One of my companions learned from a stall owner that some sellers in the market were children of sex workers from around the area and this was now a space of livelihood for them, a story that piqued our imaginations. 


Chang Chui is the creation of Somchai “Lim” Songwattana, founder of Thai fashion brand Flynow. He conceptulised the space as one that would bring different generations of artists together so they could showcase their work in surroundings devoted to creative practice. The name, meaning Sloppy Artisan, is a tribute to the slapdash creativity he considers a key Thai quality of making something out of limited means—“like Pad Thai”—and a quality of an older culture now being lost to development. In Indian terms, we might call this jugaad and point to bhelpuri as a symbol of everyday creativity.

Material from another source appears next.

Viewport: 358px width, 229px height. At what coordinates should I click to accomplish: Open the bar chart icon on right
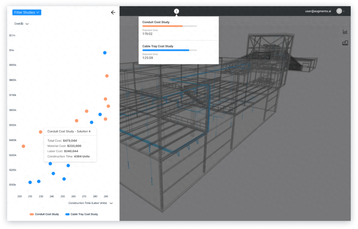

The term “flea market” comes from the French “marche aux puces” for old furniture and clothing that might actually be flea-infested. Bombay has alluring lore about how Chor Bazar was once called Shor Bazar or how Queen Victoria’s stolen violin was found there. But chor bazaars or thieves markets exist in other cities and countries with their higgled-piggledy mix of discarded, fake, stolen and scavenged goods. This unruly space is a dynamic churning world. Here old is never actually replaced by the new but makes its way back into new things, including as imitation vintage. Counterfeit goods dissolve the “value” of the exclusive “original” item. In goods and fancies that have transited worlds and times lie stories of colonialism and global capital, avarice and desire. Here, the buyer is as much an agent as the seller, deciding if they see value in what someone sees as junk and sometimes re-mixing it into aspirational street fashion. There is the possibility of a creative brashness and unpredictability, that makes the buying and selling fun.

In the more formatted street markets, pleasure becomes functional, the customer a more passive consumer. A curated space like Chang Chui offers relief from that Made in China sameness, but it’s more a space to exercise and demonstrate taste, than creative brashness for the customer.

Nostalgia for a lost way of being often seems strongest among those instrumental to that change as they craft their journeys of upward mobility. Perhaps a plane is an apt symbol for that.